William_Wilson said:


> Don't forget Dale Evans and her horse Buttermilk.
> 
> Later,
> William


 :blush: oooh errrr vicar!!


----------



## mel (Dec 6, 2006)

Did well Rog, I'd leave the TIMEX for a while - - without the assembly jig they can be a right barsteward to get back together again

I've a box of bitz to prove it :yes:


----------



## SBryantgb (Jul 2, 2015)

Davey P said:


> Would these be any good for you to practice on mate?
> 
> 
> 
> ...


 Oh dear this is scary... Um is there another pile of their shoes and other personal items, perhaps in your attic/basement/shed/ or chest buried in the garden? Along with shall we say other disassembled er parts.


----------



## Davey P (Sep 9, 2010)

SBryantgb said:


> Oh dear this is scary... Um is there another pile of their shoes and other personal items, perhaps in your attic/basement/shed/ or chest buried in the garden? Along with shall we say other disassembled er parts.
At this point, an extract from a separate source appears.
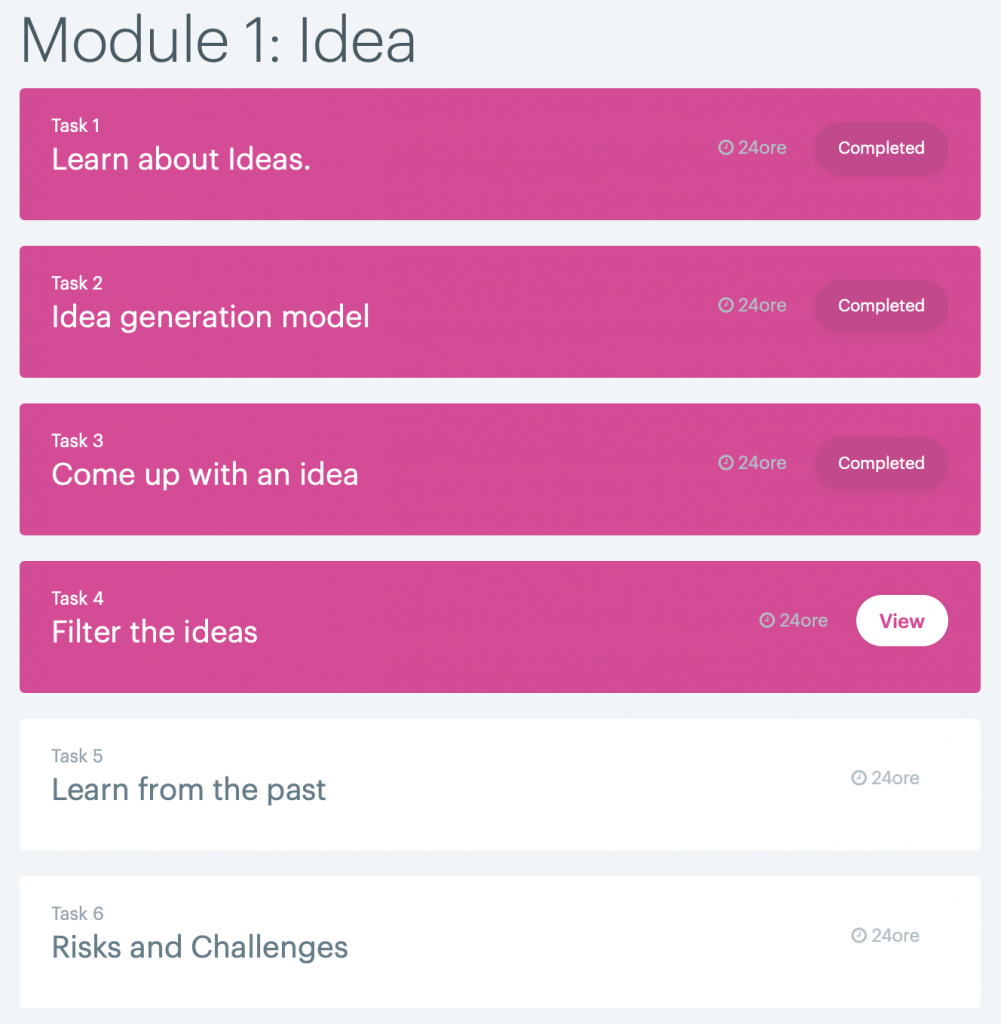Click the clock icon on Task 3
Image resolution: width=1001 pixels, height=1024 pixels.
coord(726,463)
 Actually, the truth is a bit more mundane - I received a free joblot of ladies' quartz watches from Julian Latham a while ago, and after fitting new batteries and checking their timekeeping I'm going to offer them on here individually, in exchange for a small forum donation. These manual winders are simply left over from that joblot. Still, it's an interesting insight into the way your mind works anyway mate... :laugh:


----------



## Guest (Apr 21, 2016)

Well done!

Indeed the cannon pinion is friction press fitted to the extended arbor on the center wheel, a cannon pinion remover or lifting levers makes short work of taking it off.

I would suggest as a next step not to even attempt ladies movements, they are very difficult to work on and service, almost all watchmakers despise a ladies movement because of the small size. It could lead to frustration on your part and disapointment. Better to stick with something like the ETA 28XX series where parts are easy to source and the movements are simple to put together. It takes time to build up a skill set, a pilot starts training in a Cessna, not a Eurofighter... I would also not recommend only sticking with large pocket watches, because if you do, the transition to smaller sizes is even more difficult...pick the middle ground.

Rob


----------



## DJH584 (Apr 10, 2013)

Horlogerie said:


> I would also not recommend only sticking with large pocket watches


 Perhaps a 6s Waltham pocket watch might be the way to go as the size of the movement is nearer the size of a wristwatch movement?


----------



## Guest (Apr 21, 2016)

DJH584 said:


> Perhaps a 6s Waltham pocket watch might be the way to go as the size of the movement is nearer the size of a wristwatch movement?


 Exactly, medium size is best in my experience.


----------



## Roger the Dodger (Oct 5, 2009)

Thank you so much for your replies of encouragement, and especially to Rob, our new 'horoligere'.

The PW movement I used for my first strip down (thanks Steve) was fairly small....smaller than a normal sized PW...I've had several of them, but bigger than my wife's at 25mm. Here's a shot of the movement, and the case and dial (at the top) compared to some of the other movements kind forum members have donated...it's not that much bigger.










Below the movements is a pair of hand/canon pinion lifters I made up this afternoon...can't wait to try them out...basically a tiny pair of crowbars... :yes:


----------